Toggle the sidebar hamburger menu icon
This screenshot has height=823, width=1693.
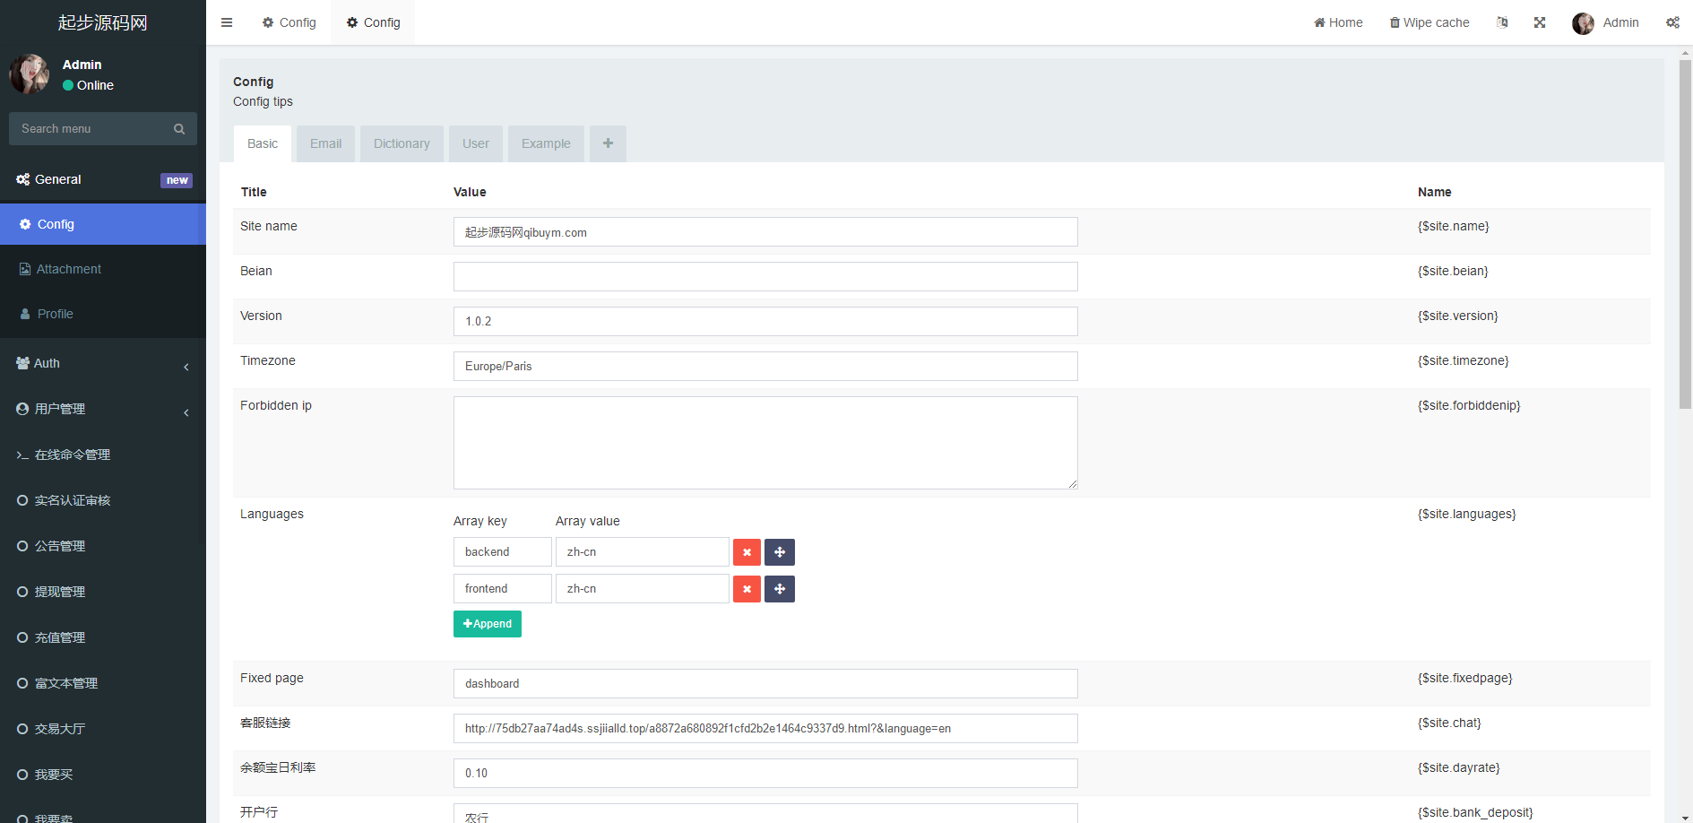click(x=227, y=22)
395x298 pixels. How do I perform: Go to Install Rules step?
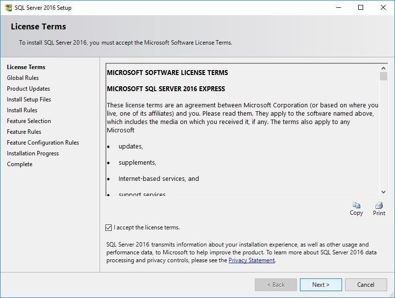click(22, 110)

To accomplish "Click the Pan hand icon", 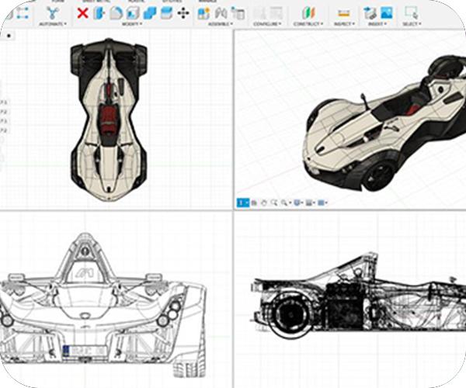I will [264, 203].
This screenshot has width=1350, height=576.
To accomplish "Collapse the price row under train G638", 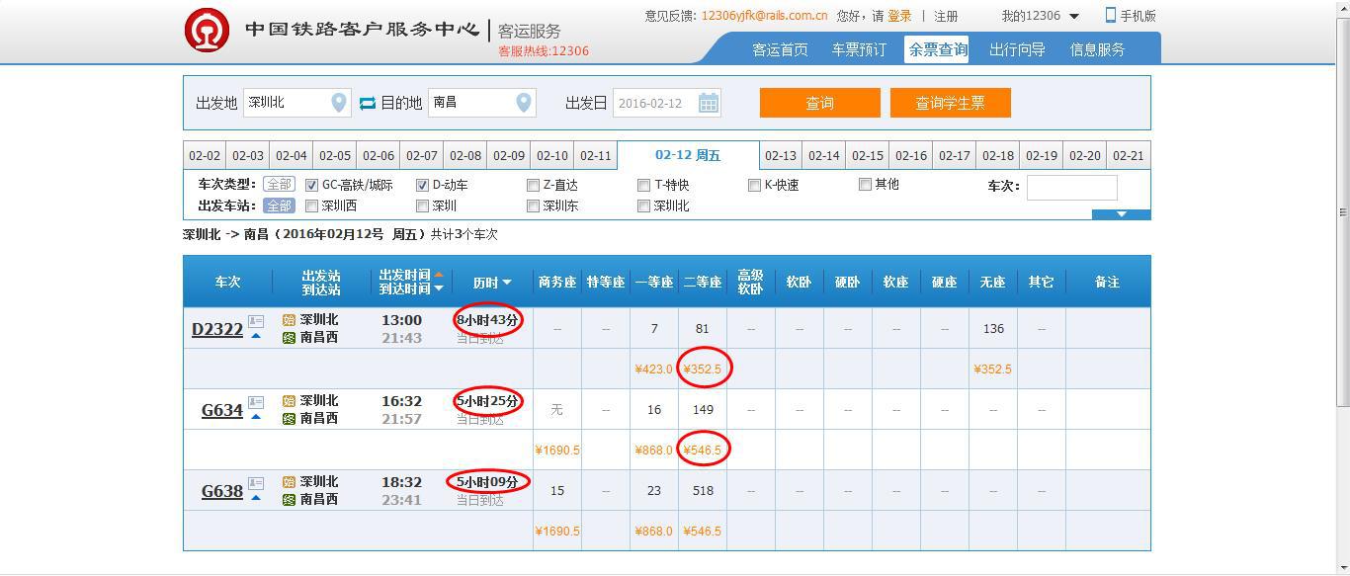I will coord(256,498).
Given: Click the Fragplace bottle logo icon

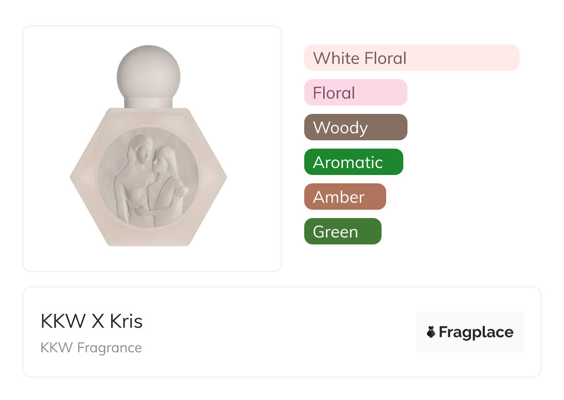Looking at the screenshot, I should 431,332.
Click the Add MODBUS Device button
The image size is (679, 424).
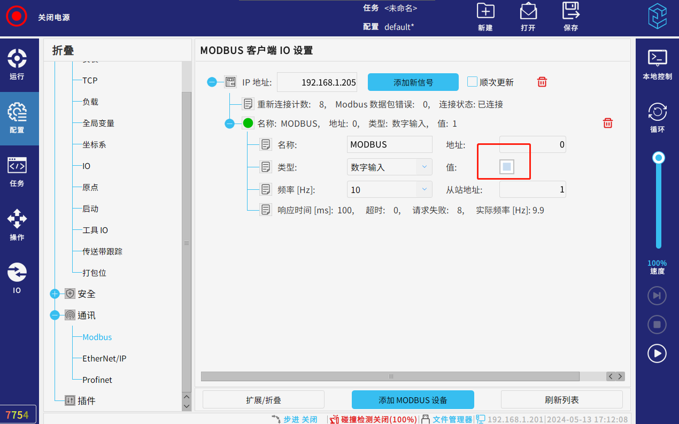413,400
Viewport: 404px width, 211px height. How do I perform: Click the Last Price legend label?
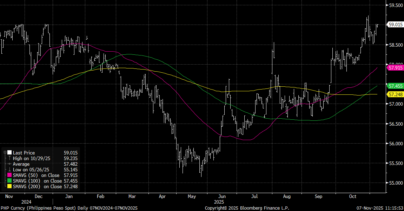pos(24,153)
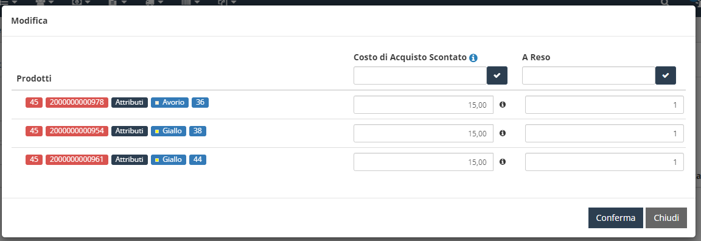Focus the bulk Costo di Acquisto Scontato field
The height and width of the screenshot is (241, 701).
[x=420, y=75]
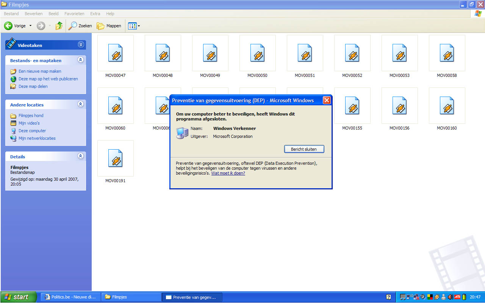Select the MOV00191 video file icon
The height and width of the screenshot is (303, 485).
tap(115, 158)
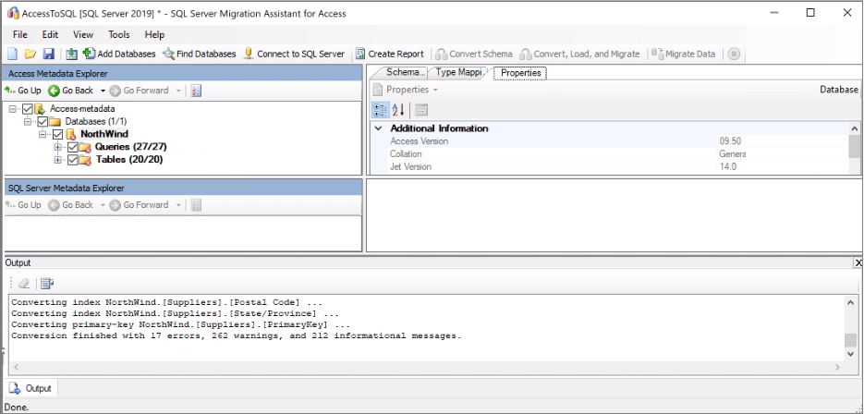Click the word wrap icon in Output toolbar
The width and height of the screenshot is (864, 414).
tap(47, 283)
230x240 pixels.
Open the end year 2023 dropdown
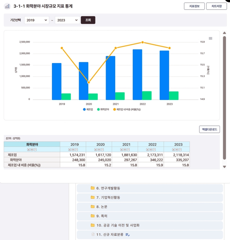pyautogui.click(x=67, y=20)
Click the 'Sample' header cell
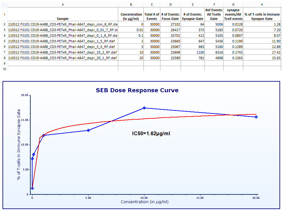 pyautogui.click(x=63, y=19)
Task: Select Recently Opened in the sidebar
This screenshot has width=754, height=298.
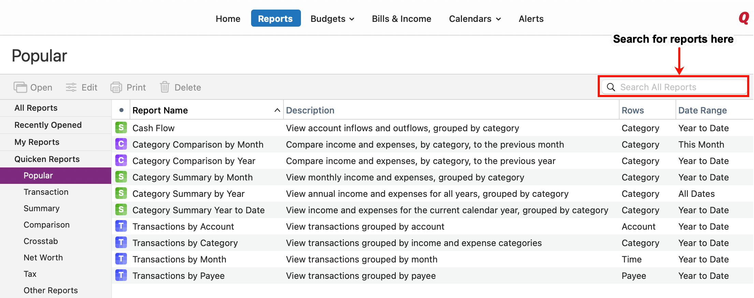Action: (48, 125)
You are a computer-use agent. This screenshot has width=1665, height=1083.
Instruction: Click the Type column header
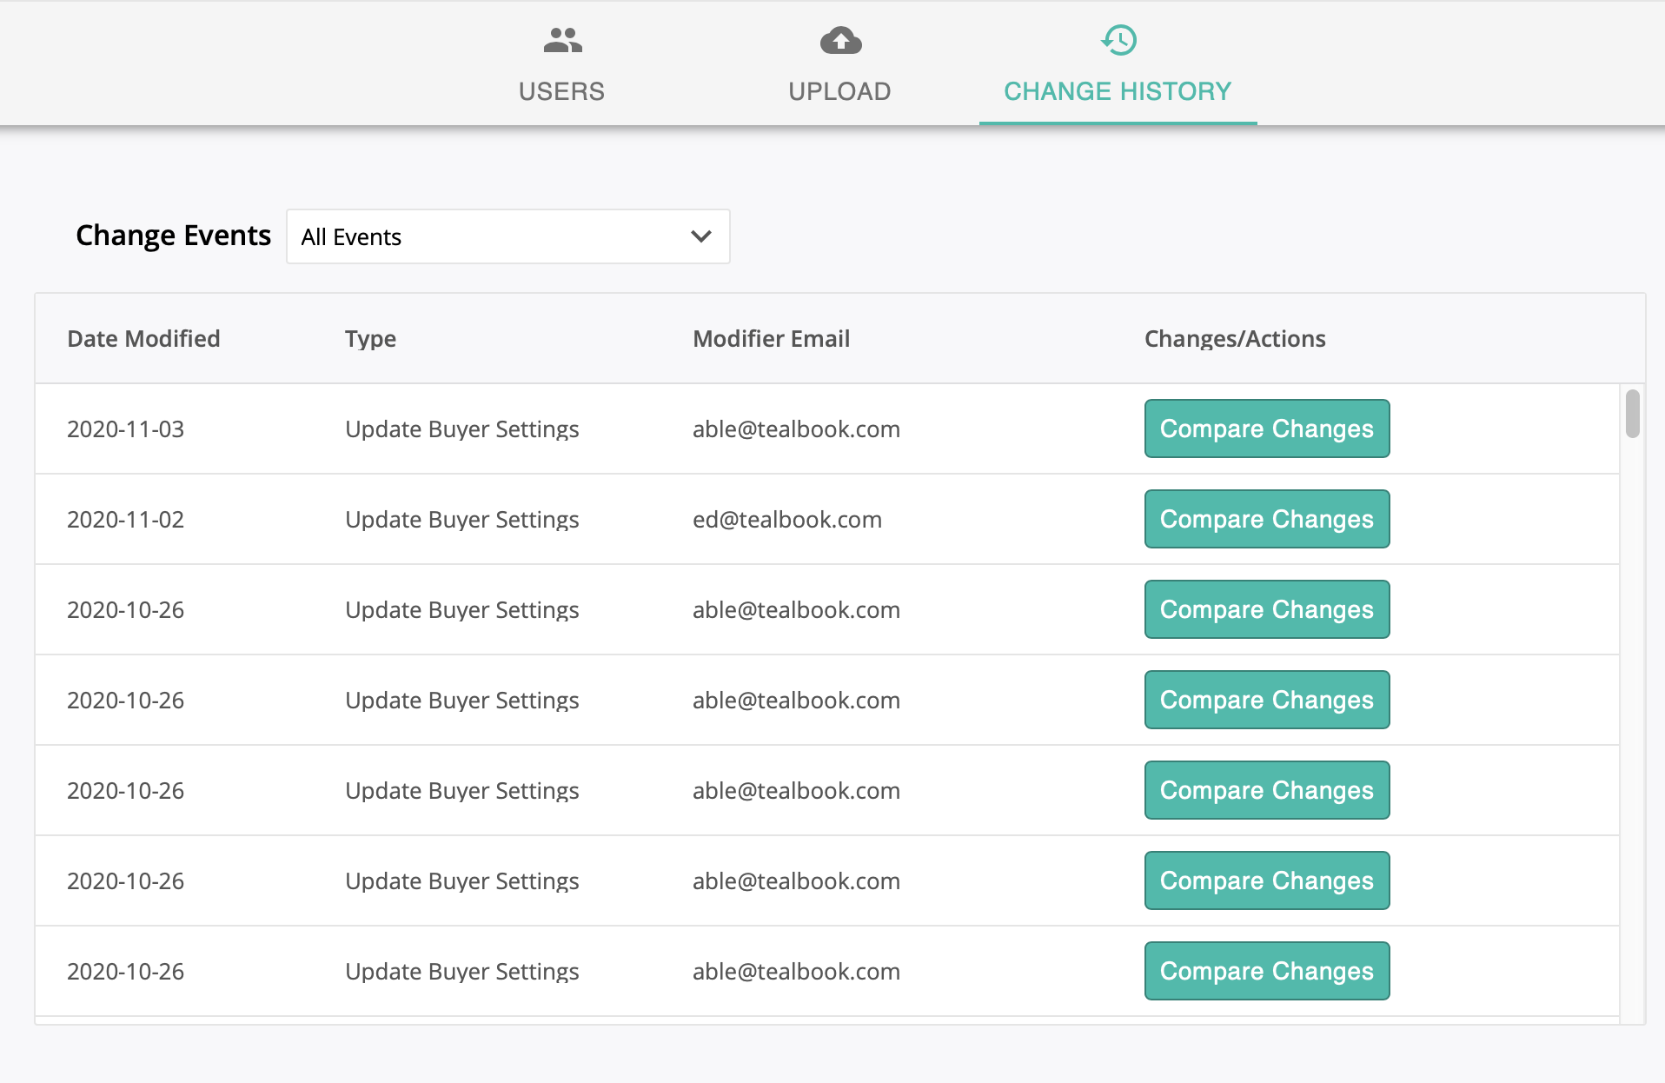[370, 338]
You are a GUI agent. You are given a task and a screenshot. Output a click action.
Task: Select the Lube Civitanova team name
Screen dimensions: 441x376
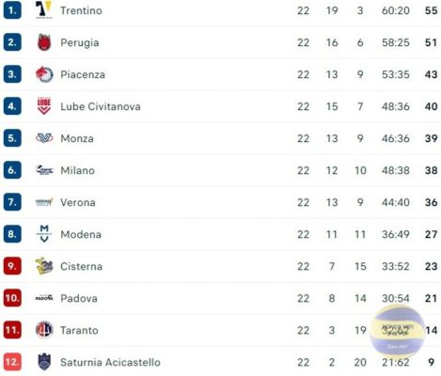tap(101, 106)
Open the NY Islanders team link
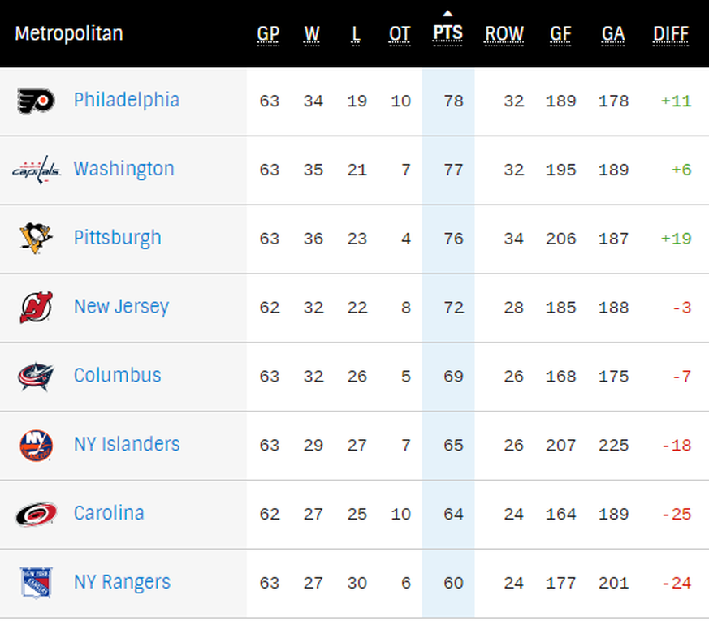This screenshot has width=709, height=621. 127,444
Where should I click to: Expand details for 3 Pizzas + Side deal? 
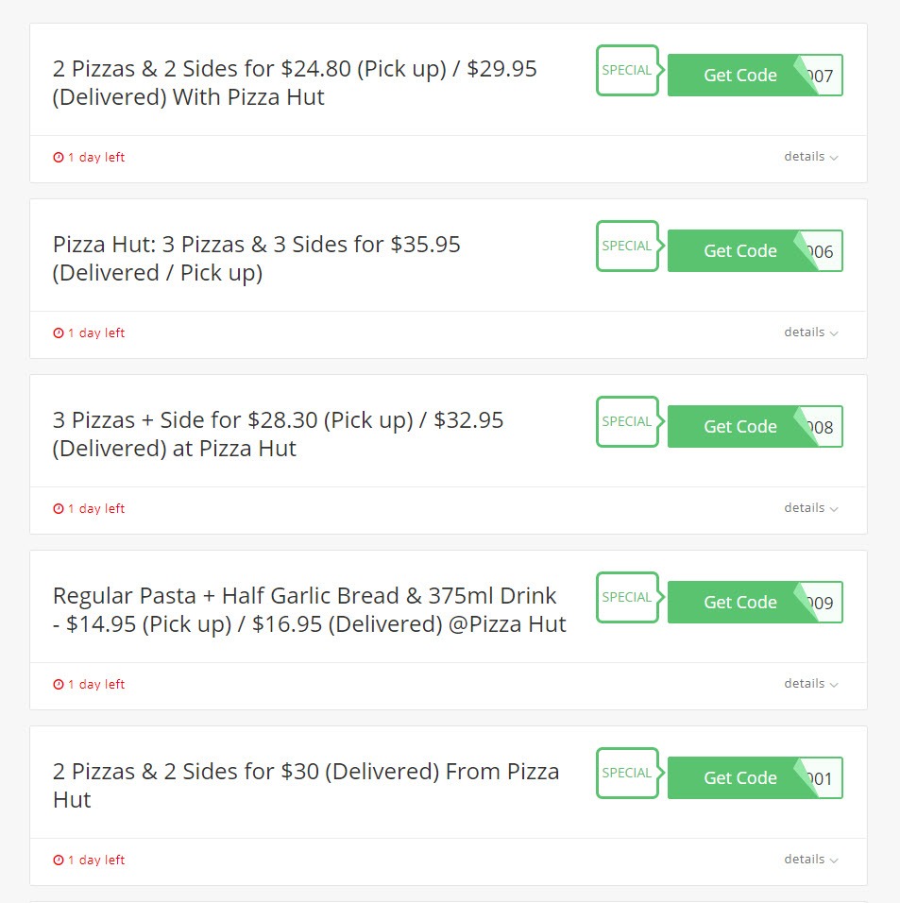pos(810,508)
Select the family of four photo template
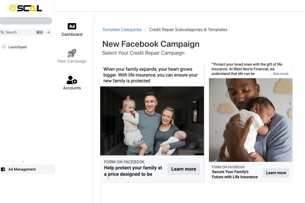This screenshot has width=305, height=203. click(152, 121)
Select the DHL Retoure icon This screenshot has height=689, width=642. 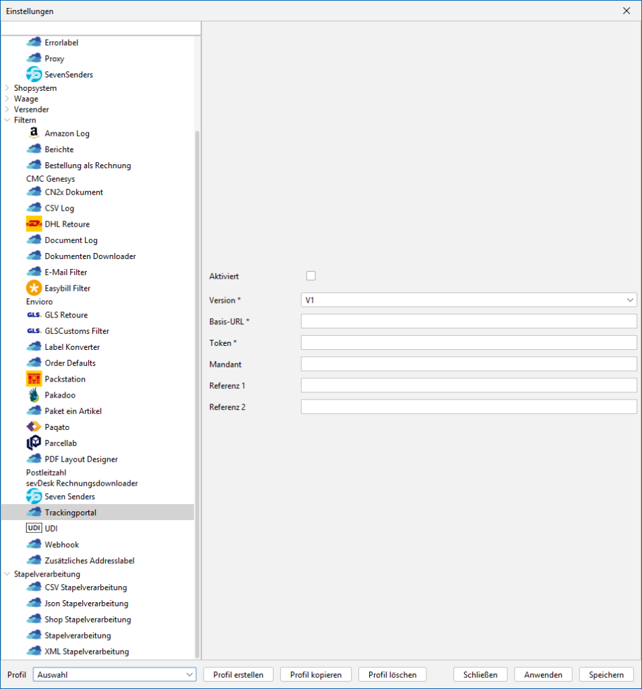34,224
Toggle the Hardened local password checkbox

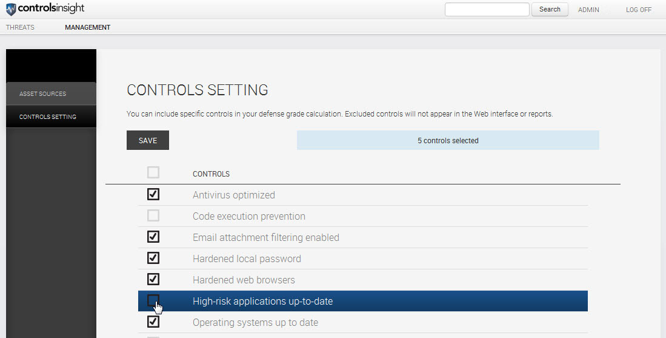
■ ■ ■ ■ ■
| Aim of the exercise |
Copy out whichever lines of the listing contain the word "sidebar".

| Task solution |
Toggle the sidebar hamburger menu icon
Task: Select Recently Opened in the sidebar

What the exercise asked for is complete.